■ **EXERCISE REQUIREMENTS**
Report each line of the material below that contains the word "Select", copying every such line in full.

Element and text position data:
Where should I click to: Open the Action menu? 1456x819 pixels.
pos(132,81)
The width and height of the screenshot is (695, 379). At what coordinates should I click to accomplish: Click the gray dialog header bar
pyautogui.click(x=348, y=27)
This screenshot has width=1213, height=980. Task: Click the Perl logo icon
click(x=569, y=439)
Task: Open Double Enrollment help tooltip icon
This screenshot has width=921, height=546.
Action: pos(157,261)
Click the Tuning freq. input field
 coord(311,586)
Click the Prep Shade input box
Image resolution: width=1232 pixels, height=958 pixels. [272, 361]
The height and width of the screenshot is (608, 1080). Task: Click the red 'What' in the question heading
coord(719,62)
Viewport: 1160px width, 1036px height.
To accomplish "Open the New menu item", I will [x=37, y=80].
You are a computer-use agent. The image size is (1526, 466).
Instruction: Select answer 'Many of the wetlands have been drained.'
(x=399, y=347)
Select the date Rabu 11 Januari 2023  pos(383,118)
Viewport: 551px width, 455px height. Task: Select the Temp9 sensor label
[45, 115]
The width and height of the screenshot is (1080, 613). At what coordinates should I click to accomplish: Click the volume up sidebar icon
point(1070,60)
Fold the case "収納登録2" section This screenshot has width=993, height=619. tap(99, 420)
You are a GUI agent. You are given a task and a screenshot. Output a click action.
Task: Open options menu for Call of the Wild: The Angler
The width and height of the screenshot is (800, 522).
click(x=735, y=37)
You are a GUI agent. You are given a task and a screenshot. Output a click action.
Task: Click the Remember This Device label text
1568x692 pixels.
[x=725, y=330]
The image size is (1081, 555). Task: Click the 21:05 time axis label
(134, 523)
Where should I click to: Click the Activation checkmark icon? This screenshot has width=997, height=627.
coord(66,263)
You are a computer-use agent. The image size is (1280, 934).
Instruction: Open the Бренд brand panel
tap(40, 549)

■ **TASK RESULT**
Instruction: Select answer 'Many of the wetlands have been drained.'
Select the date Rabu 11 Januari 2023  pos(383,118)
Viewport: 551px width, 455px height. Task: Select the Temp9 sensor label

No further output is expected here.